O Vingador

Nos anos 1940, a multinacional Colgate Palmolive- responsável por produtos, como por exemplo, creme dental, escova de dente e sabonete- apostou fichas em O Vingador, um cow-boy mascarado, Waldir Wey, que tinha por companheiro o índio Calunga, vivido pelo José Scatena.
Por Ricardo MedeirosA mocinha era Agnes Aires e um dos bandidos era Ruy Amaral. Toda produção dessas aventuras ficava a encargo da empresa de publicidade Standard Propaganda , com estúdios em São Paulo à rua Senador Feijó.

Como o volume de trabalho era grande, a agência tinha que fazer gravações do Vingador durante o período da noite. Num desses serões, em 1941,  fazia muito calor e a produção decidiu deixar a janela aberta enquanto gravava mais uma aventura. No episódio registrado a mocinha estava gritando, pois passava por um grande perigo : amarrada a um tronco de árvore seria serrada ao meio pelos bandidos-masoquistas, que gargalhavam ao ver o trágico fim do personagem feminino. Com gritos da mocinha, risadas dos bandidos, tudo isso misturado a um cão latindo, os vizinhos do prédio da Standard ficaram aparavorados, acreditando que um verdadeiro crime seria cometido, bem ao lado deles. A polícia foi acionada e a produção do Vingador teve que esse explicar para o delegado, que aquilo era ficção, que não era verídico, que aquilo era radioteatro, eram cenas da série preparada para no dia seguinte estar nos lares dos paulistanos.

O programa diário de 20 minutos tinha até um clube, o Clube do Vingador, cujos sócios recebiam uma série de recordações do seu herói.

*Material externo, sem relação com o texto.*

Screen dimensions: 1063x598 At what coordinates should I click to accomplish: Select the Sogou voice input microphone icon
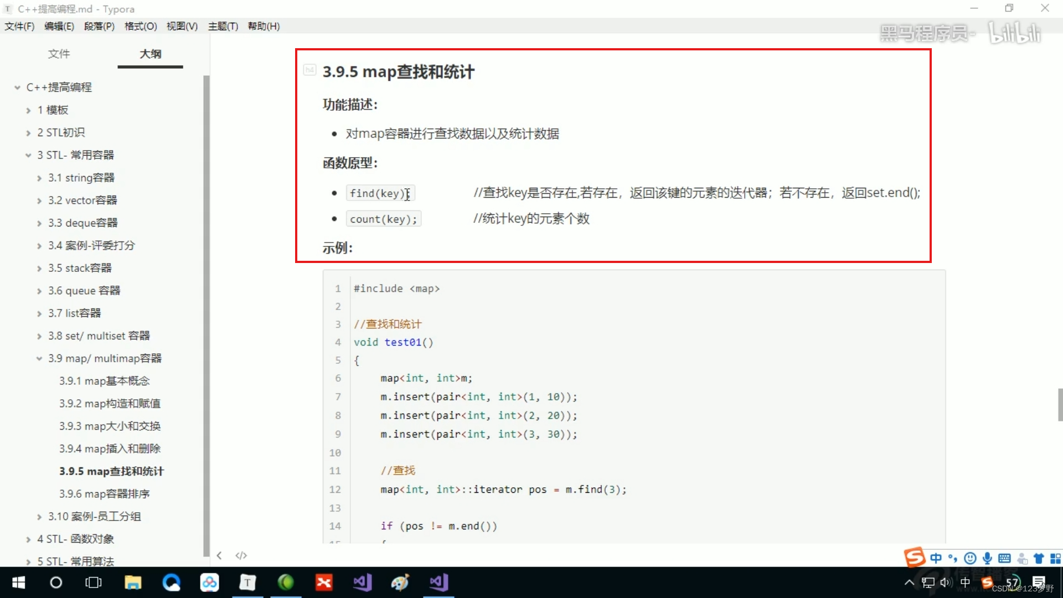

Através dos jornais, os fãs de O Vingador deveriam preenher um cupom que tinha o seguinte juramento : « Juro ser sempre honesto e defender os fracos contra os fortes ! ». Com isso, os ouvintes se tornavam sócios do Clube do Vingador e ganhavam um distintivo do seu herói preferido, feito de aço esmaltado em cores. Os sócios tinham direito ainda a uma senha secreta que permitia que os membros do clube se identificarem entre entre les, bem como a um jornalzinho colorido, com aventuras em quadrinhos do Vingador. Esta era uma estratégia de marketing que encontrava os seus adeptos principalmente entre os meninos. A garotada não media esforços para adquirir as lembranças colocadas no mercado pela Colgate-Palmolive.

Por sua vez, a Gessy, empresa especializada em produtos de toalete,  transmitia um conselho de segunda à sexta-feira, dentro da sessão O Homem Pássaro, um seriado que passava na Rádio Nacional, às 17h30 :«Rapaz, ouça bem esse conselho. Se você deseja ser forte e varonil, siga esses passos de salutares métodos. Levante-se cedo, faça pelo menos quinze minutos de ginástica sueca, faça alguns minutos de corrida acelerada e, finalmente, dirija-se para o banheiro e tome o seu banho com o sabonete Gessy […] Seguindo esse método, você será um rapaz forte e sadio, tornando-se um perfeito atleta e um admirável defensor da ordem e da justiça ». 

Este texto  era lido na abertura das aventuras do mocinho voador e era lido em tom didático, como uma lição de higiene e de saúde. De acordo com a historiadora  Lia Calabre o texto publicitário trazia em seu bojo também um espírtio nacionalista. Primeiro, porque desde 1937, por ordem do governo Vargas, estava presente nos currículos escolares a disciplina de educação física, com a intenção de manter em forma os alunos.

Segundo, porque no período de transmissão do seriado, 1944-1945, o país estava envolvido na segunda Guerra Mundial. Assim sendo, « todo jovem deveria querer ser forte, varonil, sadio, um perfeito atleta e um defensor da ordem e da justiça ».